Enable Swagger and CROS in ASP.NET Core.

Swagger.

Swagger (OpenAPI) is a powerful tool that:

• Generates interactive API documentation
• Helps you test APIs right from the browser
• Makes your API self-descriptive for frontend teams and third-party users

How to configure Swagger?

If not already installed, add the package:

dotnet add package Swashbuckle.AspNetCore

Add Swagger services before building the app:

Example:

var builder = WebApplication.CreateBuilder(args);

// Add services
builder.Services.AddControllers();
builder.Services.AddEndpointsApiExplorer(); // For minimal API support
builder.Services.AddSwaggerGen();           // 👈 Adds Swagger generator

var app = builder.Build();

// Use middleware
if (app.Environment.IsDevelopment())
{
    app.UseSwagger();                        // 👈 Enables Swagger JSON
    app.UseSwaggerUI();                      // 👈 Enables Swagger UI
}

app.UseAuthorization();
app.MapControllers();
app.Run();

You can enhance your Swagger UI by providing API details:

builder.Services.AddSwaggerGen(options =>
{
    options.SwaggerDoc("v1", new OpenApiInfo
    {
        Title = "My API",
        Version = "v1",
        Description = "This is a sample Web API using Swagger.",
        Contact = new OpenApiContact
        {
            Name = "Probin Sah",
            Email = "probin@example.com"
        }
    });
});

What is CORS?

CORS (Cross-Origin Resource Sharing) is a security feature implemented by browsers that restricts web apps from making requests to a different domain than the one that served the web page.

Why is it needed?

By default, browsers block cross-origin requests to protect users. For example:

• If your Angular app runs on http://localhost:4200
• And your API runs on http://localhost:5000

The browser blocks requests from the Angular app to the API unless CORS is explicitly enabled.

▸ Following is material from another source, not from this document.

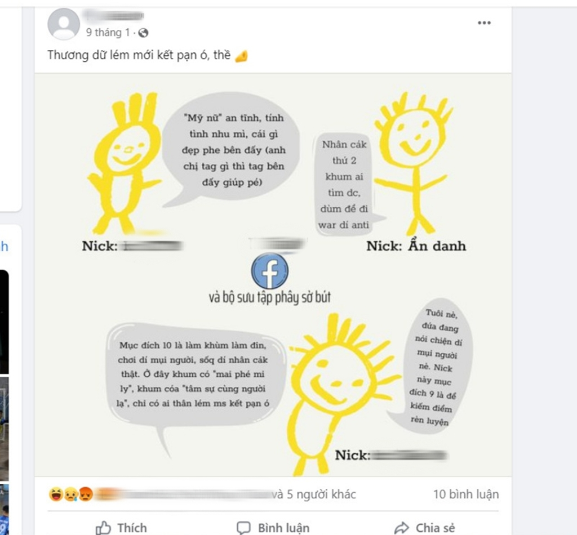
Task: Click the globe public audience icon
Action: [143, 33]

How To Enable CORS in ASP.NET Core?

Step 1: Add CORS Services in Program.cs

builder.Services.AddCors(options =>
{
    options.AddPolicy("AllowFrontendApp", policy =>
    {
        policy
            .WithOrigins("http://localhost:4200") // Frontend URL
            .AllowAnyMethod()
            .AllowAnyHeader();
    });
});

Step 2: Use CORS Middleware

Place it before UseAuthorization():

var app = builder.Build();

app.UseCors("AllowFrontendApp"); // 👈 Apply the policy

app.UseAuthorization();
app.MapControllers();

app.Run();

• CORS allows your frontend (from another origin) to call your backend API.
• Without it, browsers block cross-origin calls for security.
• Use .WithOrigins, .AllowAnyMethod, .AllowAnyHeader to control access.